═════ Data shown ═════
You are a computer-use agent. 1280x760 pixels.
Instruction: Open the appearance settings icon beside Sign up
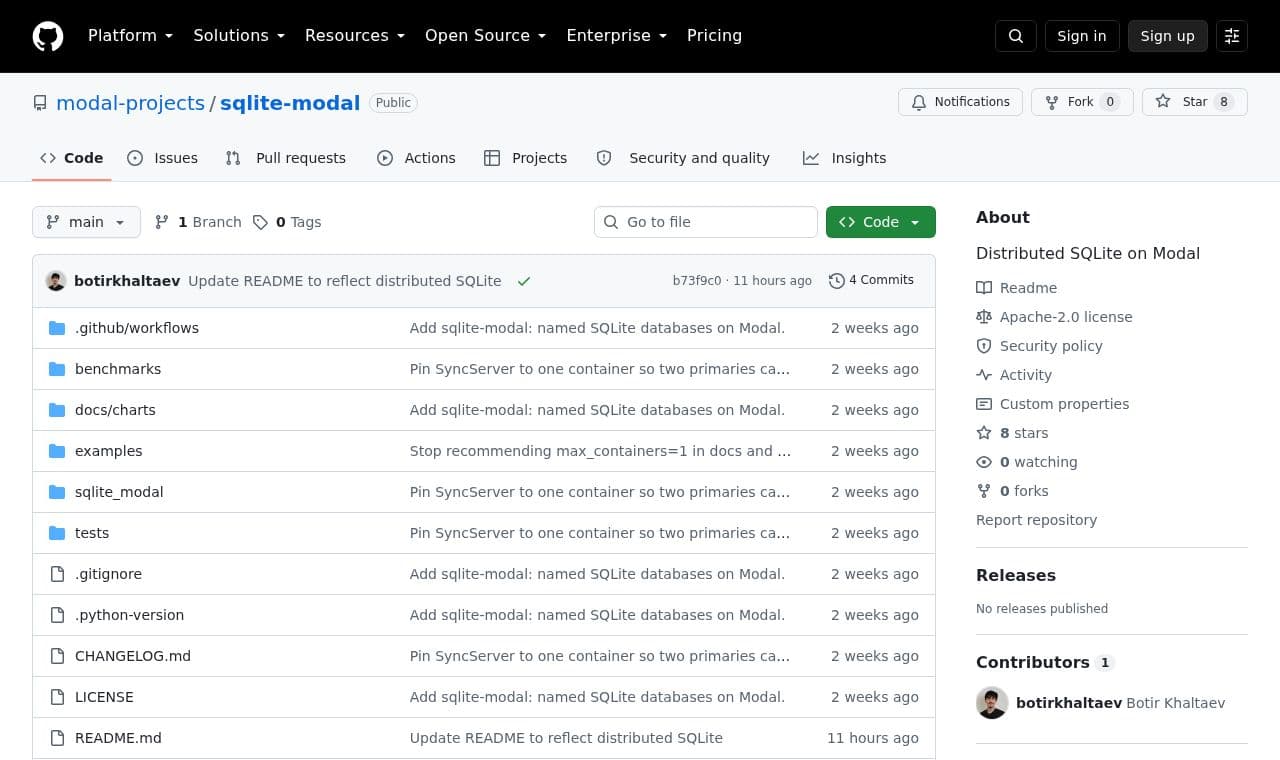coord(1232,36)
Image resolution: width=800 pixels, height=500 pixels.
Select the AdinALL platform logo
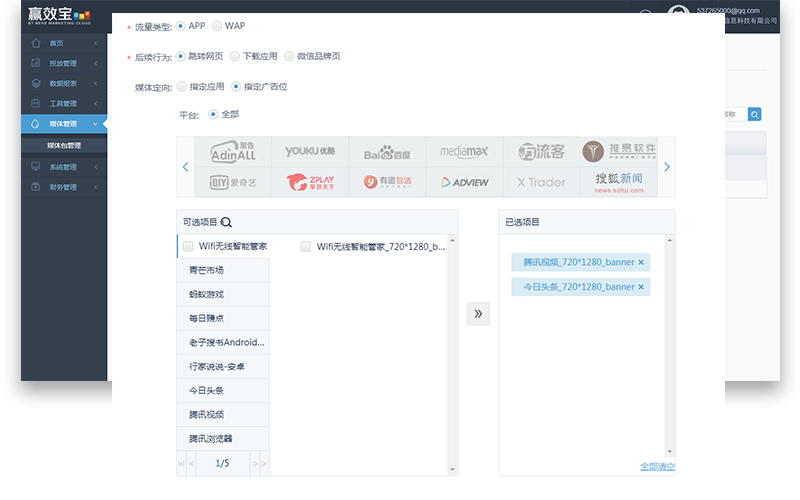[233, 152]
═════
» Activity
Retype the records above line for line and exactly, omitting their pictures.

» Written response
You are a computer-use agent. 1280x760 pixels.
Instruction: Open the appearance settings icon beside Sign up
coord(1232,36)
Image resolution: width=800 pixels, height=500 pixels.
Select the AdinALL platform logo
[233, 152]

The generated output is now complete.